>> start Material for this task

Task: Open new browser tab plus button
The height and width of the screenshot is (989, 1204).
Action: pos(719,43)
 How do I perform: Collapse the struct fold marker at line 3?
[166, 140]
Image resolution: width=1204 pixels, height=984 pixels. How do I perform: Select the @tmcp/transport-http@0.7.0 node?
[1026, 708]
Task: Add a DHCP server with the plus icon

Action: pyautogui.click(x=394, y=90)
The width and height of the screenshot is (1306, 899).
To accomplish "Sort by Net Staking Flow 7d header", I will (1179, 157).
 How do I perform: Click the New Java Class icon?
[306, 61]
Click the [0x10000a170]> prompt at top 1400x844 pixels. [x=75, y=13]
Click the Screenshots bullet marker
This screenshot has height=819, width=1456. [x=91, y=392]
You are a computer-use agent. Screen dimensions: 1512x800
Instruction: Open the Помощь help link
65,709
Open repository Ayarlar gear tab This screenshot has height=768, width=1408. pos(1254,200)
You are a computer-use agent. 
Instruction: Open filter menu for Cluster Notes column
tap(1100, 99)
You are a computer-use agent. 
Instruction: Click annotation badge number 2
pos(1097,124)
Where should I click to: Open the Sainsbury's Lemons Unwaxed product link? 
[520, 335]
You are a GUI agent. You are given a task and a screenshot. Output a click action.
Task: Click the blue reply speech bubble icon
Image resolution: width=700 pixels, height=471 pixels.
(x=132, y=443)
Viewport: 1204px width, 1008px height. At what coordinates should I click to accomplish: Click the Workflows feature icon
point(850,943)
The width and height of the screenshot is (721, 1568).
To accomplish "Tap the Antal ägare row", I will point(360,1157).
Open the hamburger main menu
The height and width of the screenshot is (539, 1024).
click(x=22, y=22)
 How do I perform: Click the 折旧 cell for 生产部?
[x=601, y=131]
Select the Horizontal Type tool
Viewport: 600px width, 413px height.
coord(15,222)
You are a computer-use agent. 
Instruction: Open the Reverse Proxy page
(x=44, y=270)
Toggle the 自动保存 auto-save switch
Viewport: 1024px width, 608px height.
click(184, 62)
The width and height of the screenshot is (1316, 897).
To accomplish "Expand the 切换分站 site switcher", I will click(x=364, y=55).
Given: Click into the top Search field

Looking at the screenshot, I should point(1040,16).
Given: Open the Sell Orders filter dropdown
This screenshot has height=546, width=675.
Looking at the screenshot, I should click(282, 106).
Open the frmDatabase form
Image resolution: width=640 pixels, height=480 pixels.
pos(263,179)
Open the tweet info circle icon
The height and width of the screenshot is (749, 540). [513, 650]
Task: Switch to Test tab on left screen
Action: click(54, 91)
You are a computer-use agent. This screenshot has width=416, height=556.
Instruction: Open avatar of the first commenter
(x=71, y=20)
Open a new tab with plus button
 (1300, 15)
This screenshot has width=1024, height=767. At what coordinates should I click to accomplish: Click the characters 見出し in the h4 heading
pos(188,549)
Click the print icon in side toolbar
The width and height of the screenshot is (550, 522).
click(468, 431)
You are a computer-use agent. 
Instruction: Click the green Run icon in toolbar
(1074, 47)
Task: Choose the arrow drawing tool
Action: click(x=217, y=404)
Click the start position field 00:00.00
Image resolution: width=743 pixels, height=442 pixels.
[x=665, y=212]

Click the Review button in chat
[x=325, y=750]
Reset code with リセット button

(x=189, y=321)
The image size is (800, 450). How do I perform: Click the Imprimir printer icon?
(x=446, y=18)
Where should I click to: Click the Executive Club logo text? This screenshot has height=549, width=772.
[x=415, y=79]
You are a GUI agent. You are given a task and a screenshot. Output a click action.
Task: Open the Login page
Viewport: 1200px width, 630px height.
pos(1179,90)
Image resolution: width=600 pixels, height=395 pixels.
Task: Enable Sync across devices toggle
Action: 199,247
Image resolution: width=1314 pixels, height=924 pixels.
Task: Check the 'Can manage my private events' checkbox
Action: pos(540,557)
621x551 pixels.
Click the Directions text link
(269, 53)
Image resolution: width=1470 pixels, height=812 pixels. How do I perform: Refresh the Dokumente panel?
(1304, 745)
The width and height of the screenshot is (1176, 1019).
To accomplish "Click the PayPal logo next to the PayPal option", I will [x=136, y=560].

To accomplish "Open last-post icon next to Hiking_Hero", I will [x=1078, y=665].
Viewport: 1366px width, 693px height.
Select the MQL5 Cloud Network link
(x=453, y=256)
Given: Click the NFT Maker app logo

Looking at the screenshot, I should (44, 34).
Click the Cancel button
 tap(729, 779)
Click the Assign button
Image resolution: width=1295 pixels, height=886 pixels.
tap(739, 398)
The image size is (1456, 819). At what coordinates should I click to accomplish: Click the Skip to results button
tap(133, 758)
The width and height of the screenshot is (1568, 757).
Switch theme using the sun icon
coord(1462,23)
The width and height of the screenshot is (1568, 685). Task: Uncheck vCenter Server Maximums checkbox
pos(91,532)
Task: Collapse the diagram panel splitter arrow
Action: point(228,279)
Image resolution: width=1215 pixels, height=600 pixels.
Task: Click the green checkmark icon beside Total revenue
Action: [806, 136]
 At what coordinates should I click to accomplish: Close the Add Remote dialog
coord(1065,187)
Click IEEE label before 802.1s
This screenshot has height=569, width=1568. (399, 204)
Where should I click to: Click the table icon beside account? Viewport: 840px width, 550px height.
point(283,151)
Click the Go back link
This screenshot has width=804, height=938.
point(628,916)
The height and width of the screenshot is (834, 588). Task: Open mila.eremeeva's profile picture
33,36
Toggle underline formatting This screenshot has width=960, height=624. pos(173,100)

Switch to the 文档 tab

>> end Material for this task

• [Task description]:
Convert the lines of the listing above into a Markdown table with the columns "Row" and "Entry." Begin with the first line of the listing and continue through the line containing "Open repository Ayarlar". Number each row and leave out blank lines.

• [Written answer]:
| Row | Entry |
|---|---|
| 1 | Task: Open new browser tab plus button |
| 2 | The height and width of the screenshot is (989, 1204). |
| 3 | Action: pos(719,43) |
| 4 |  How do I perform: Collapse the struct fold marker at line 3? |
| 5 | [166, 140] |
| 6 | Image resolution: width=1204 pixels, height=984 pixels. How do I perform: Select the @tmcp/transport-http@0.7.0 node? |
| 7 | [1026, 708] |
| 8 | Task: Add a DHCP server with the plus icon |
| 9 | Action: pyautogui.click(x=394, y=90) |
| 10 | The width and height of the screenshot is (1306, 899). |
| 11 | To accomplish "Sort by Net Staking Flow 7d header", I will (1179, 157). |
| 12 |  How do I perform: Click the New Java Class icon? |
| 13 | [306, 61] |
| 14 | Click the [0x10000a170]> prompt at top 1400x844 pixels. [x=75, y=13] |
| 15 | Click the Screenshots bullet marker |
| 16 | This screenshot has height=819, width=1456. [x=91, y=392] |
| 17 | You are a computer-use agent. Screen dimensions: 1512x800 |
| 18 | Instruction: Open the Помощь help link |
| 19 | 65,709 |
| 20 | Open repository Ayarlar gear tab This screenshot has height=768, width=1408. pos(1254,200) |